───── Records for this exercise ─────

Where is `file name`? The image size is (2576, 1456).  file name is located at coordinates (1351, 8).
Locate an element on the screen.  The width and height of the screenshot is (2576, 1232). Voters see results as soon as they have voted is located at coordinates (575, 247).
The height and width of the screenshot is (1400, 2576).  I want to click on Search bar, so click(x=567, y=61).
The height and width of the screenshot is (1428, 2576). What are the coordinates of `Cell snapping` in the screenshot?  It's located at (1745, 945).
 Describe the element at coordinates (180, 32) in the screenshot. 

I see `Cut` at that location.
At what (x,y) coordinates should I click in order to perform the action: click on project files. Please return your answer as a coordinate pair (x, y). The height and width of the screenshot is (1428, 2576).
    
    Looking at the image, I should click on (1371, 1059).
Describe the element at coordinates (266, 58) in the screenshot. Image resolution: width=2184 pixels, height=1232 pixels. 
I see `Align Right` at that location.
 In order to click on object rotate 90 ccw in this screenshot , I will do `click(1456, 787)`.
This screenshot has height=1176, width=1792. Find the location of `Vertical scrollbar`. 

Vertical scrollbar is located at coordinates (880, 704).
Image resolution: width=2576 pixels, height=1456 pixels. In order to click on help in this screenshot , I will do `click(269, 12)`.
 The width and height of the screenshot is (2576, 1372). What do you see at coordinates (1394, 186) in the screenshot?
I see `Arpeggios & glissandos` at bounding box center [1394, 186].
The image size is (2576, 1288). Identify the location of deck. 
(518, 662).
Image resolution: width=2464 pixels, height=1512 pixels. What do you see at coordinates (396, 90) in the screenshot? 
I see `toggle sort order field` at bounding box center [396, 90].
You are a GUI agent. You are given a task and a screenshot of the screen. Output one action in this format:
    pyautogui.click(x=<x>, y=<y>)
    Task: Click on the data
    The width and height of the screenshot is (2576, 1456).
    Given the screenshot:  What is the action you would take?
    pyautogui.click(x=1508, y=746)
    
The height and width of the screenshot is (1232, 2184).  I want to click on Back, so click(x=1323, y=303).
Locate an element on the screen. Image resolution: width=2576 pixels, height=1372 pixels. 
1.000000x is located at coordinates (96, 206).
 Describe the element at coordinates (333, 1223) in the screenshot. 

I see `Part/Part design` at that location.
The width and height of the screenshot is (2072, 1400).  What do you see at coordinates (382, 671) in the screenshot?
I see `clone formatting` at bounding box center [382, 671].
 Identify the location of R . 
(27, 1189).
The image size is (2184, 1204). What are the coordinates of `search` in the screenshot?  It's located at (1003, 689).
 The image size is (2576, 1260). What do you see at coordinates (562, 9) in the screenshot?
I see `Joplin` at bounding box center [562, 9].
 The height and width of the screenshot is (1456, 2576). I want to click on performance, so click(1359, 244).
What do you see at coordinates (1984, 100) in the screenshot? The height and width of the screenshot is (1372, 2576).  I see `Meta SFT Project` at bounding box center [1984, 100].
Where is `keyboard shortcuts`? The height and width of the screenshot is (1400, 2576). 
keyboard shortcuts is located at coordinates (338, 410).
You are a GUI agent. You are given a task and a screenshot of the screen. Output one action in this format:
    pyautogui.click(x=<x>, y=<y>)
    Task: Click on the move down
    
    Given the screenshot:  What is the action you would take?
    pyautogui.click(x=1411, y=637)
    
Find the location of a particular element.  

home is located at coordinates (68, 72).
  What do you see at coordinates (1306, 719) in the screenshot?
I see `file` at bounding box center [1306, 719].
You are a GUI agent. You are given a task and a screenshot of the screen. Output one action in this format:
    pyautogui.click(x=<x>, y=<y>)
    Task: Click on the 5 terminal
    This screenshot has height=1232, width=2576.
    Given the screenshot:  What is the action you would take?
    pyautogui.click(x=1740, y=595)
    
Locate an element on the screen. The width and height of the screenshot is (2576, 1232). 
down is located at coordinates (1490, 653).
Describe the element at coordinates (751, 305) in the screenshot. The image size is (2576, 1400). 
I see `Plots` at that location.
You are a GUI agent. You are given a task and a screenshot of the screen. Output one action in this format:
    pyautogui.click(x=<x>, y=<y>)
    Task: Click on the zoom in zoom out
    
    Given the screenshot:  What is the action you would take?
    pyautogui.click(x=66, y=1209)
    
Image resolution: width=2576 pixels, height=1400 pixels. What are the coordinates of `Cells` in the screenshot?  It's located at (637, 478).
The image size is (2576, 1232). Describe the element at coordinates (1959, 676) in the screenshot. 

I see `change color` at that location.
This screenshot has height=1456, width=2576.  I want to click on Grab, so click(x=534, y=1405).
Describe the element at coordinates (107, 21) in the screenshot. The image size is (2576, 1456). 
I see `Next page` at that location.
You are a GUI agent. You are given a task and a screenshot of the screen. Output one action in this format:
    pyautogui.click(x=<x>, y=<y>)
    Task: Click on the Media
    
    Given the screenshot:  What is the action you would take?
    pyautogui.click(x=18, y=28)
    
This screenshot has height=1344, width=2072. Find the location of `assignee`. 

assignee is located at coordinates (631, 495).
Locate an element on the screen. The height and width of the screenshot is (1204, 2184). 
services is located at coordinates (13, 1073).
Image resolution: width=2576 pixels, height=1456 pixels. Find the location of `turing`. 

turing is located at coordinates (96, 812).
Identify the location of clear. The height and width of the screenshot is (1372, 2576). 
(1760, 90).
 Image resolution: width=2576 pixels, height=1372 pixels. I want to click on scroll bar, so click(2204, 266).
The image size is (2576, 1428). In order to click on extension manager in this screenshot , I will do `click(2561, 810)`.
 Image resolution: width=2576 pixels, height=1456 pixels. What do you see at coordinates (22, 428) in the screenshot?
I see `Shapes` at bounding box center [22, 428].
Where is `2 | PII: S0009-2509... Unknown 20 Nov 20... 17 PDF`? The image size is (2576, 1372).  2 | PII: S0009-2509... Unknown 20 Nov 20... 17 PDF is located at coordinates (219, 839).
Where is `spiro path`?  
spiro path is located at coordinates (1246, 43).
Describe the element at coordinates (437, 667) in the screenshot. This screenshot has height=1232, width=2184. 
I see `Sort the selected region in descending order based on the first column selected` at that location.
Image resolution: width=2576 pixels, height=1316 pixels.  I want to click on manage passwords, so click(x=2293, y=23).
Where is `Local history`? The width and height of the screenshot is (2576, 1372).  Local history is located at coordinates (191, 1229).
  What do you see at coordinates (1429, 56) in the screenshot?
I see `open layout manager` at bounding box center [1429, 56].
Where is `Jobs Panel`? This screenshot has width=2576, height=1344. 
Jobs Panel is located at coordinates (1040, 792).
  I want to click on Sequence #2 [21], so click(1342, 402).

─────

Stated exercise
Rewrite all of the items above, changing "Describe the element" to "Identify the element" wherever it appears and leaving everything else untouched.

Right answer
Where is `file name`? The image size is (2576, 1456).  file name is located at coordinates (1351, 8).
Locate an element on the screen.  The width and height of the screenshot is (2576, 1232). Voters see results as soon as they have voted is located at coordinates (575, 247).
The height and width of the screenshot is (1400, 2576).  I want to click on Search bar, so click(x=567, y=61).
The height and width of the screenshot is (1428, 2576). What are the coordinates of `Cell snapping` in the screenshot?  It's located at (1745, 945).
 Identify the element at coordinates (180, 32) in the screenshot. 

I see `Cut` at that location.
At what (x,y) coordinates should I click in order to perform the action: click on project files. Please return your answer as a coordinate pair (x, y). The height and width of the screenshot is (1428, 2576).
    
    Looking at the image, I should click on (1371, 1059).
Identify the element at coordinates (266, 58) in the screenshot. Image resolution: width=2184 pixels, height=1232 pixels. 
I see `Align Right` at that location.
 In order to click on object rotate 90 ccw in this screenshot , I will do `click(1456, 787)`.
This screenshot has height=1176, width=1792. Find the location of `Vertical scrollbar`. 

Vertical scrollbar is located at coordinates (880, 704).
Image resolution: width=2576 pixels, height=1456 pixels. In order to click on help in this screenshot , I will do `click(269, 12)`.
 The width and height of the screenshot is (2576, 1372). What do you see at coordinates (1394, 186) in the screenshot?
I see `Arpeggios & glissandos` at bounding box center [1394, 186].
The image size is (2576, 1288). Identify the location of deck. 
(518, 662).
Image resolution: width=2464 pixels, height=1512 pixels. What do you see at coordinates (396, 90) in the screenshot? 
I see `toggle sort order field` at bounding box center [396, 90].
You are a GUI agent. You are given a task and a screenshot of the screen. Output one action in this format:
    pyautogui.click(x=<x>, y=<y>)
    Task: Click on the data
    The width and height of the screenshot is (2576, 1456).
    Given the screenshot:  What is the action you would take?
    pyautogui.click(x=1508, y=746)
    
The height and width of the screenshot is (1232, 2184).  I want to click on Back, so click(x=1323, y=303).
Locate an element on the screen. Image resolution: width=2576 pixels, height=1372 pixels. 
1.000000x is located at coordinates (96, 206).
 Identify the element at coordinates (333, 1223) in the screenshot. 

I see `Part/Part design` at that location.
The width and height of the screenshot is (2072, 1400).  What do you see at coordinates (382, 671) in the screenshot?
I see `clone formatting` at bounding box center [382, 671].
 Identify the location of R . 
(27, 1189).
The image size is (2184, 1204). What are the coordinates of `search` in the screenshot?  It's located at (1003, 689).
 The image size is (2576, 1260). What do you see at coordinates (562, 9) in the screenshot?
I see `Joplin` at bounding box center [562, 9].
 The height and width of the screenshot is (1456, 2576). I want to click on performance, so click(1359, 244).
What do you see at coordinates (1984, 100) in the screenshot? The height and width of the screenshot is (1372, 2576).  I see `Meta SFT Project` at bounding box center [1984, 100].
Where is `keyboard shortcuts`? The height and width of the screenshot is (1400, 2576). 
keyboard shortcuts is located at coordinates (338, 410).
You are a GUI agent. You are given a task and a screenshot of the screen. Output one action in this format:
    pyautogui.click(x=<x>, y=<y>)
    Task: Click on the move down
    
    Given the screenshot:  What is the action you would take?
    pyautogui.click(x=1411, y=637)
    
Find the location of a particular element.  

home is located at coordinates (68, 72).
  What do you see at coordinates (1306, 719) in the screenshot?
I see `file` at bounding box center [1306, 719].
You are a GUI agent. You are given a task and a screenshot of the screen. Output one action in this format:
    pyautogui.click(x=<x>, y=<y>)
    Task: Click on the 5 terminal
    This screenshot has height=1232, width=2576.
    Given the screenshot:  What is the action you would take?
    pyautogui.click(x=1740, y=595)
    
Locate an element on the screen. The width and height of the screenshot is (2576, 1232). 
down is located at coordinates (1490, 653).
Identify the element at coordinates (751, 305) in the screenshot. The image size is (2576, 1400). 
I see `Plots` at that location.
You are a GUI agent. You are given a task and a screenshot of the screen. Output one action in this format:
    pyautogui.click(x=<x>, y=<y>)
    Task: Click on the zoom in zoom out
    
    Given the screenshot:  What is the action you would take?
    pyautogui.click(x=66, y=1209)
    
Image resolution: width=2576 pixels, height=1400 pixels. What are the coordinates of `Cells` in the screenshot?  It's located at (637, 478).
The image size is (2576, 1232). Identify the element at coordinates (1959, 676) in the screenshot. 

I see `change color` at that location.
This screenshot has height=1456, width=2576.  I want to click on Grab, so click(x=534, y=1405).
Identify the element at coordinates (107, 21) in the screenshot. The image size is (2576, 1456). 
I see `Next page` at that location.
You are a GUI agent. You are given a task and a screenshot of the screen. Output one action in this format:
    pyautogui.click(x=<x>, y=<y>)
    Task: Click on the Media
    
    Given the screenshot:  What is the action you would take?
    pyautogui.click(x=18, y=28)
    
This screenshot has height=1344, width=2072. Find the location of `assignee`. 

assignee is located at coordinates (631, 495).
Locate an element on the screen. The height and width of the screenshot is (1204, 2184). 
services is located at coordinates (13, 1073).
Image resolution: width=2576 pixels, height=1456 pixels. Find the location of `turing`. 

turing is located at coordinates (96, 812).
Identify the location of clear. The height and width of the screenshot is (1372, 2576). 
(1760, 90).
 Image resolution: width=2576 pixels, height=1372 pixels. I want to click on scroll bar, so click(2204, 266).
The image size is (2576, 1428). In order to click on extension manager in this screenshot , I will do `click(2561, 810)`.
 Image resolution: width=2576 pixels, height=1456 pixels. What do you see at coordinates (22, 428) in the screenshot?
I see `Shapes` at bounding box center [22, 428].
Where is `2 | PII: S0009-2509... Unknown 20 Nov 20... 17 PDF`? The image size is (2576, 1372).  2 | PII: S0009-2509... Unknown 20 Nov 20... 17 PDF is located at coordinates (219, 839).
Where is `spiro path`?  
spiro path is located at coordinates (1246, 43).
Identify the element at coordinates (437, 667) in the screenshot. This screenshot has height=1232, width=2184. 
I see `Sort the selected region in descending order based on the first column selected` at that location.
Image resolution: width=2576 pixels, height=1316 pixels.  I want to click on manage passwords, so click(x=2293, y=23).
Where is `Local history`? The width and height of the screenshot is (2576, 1372).  Local history is located at coordinates (191, 1229).
  What do you see at coordinates (1429, 56) in the screenshot?
I see `open layout manager` at bounding box center [1429, 56].
Where is `Jobs Panel`? This screenshot has width=2576, height=1344. 
Jobs Panel is located at coordinates (1040, 792).
  I want to click on Sequence #2 [21], so click(1342, 402).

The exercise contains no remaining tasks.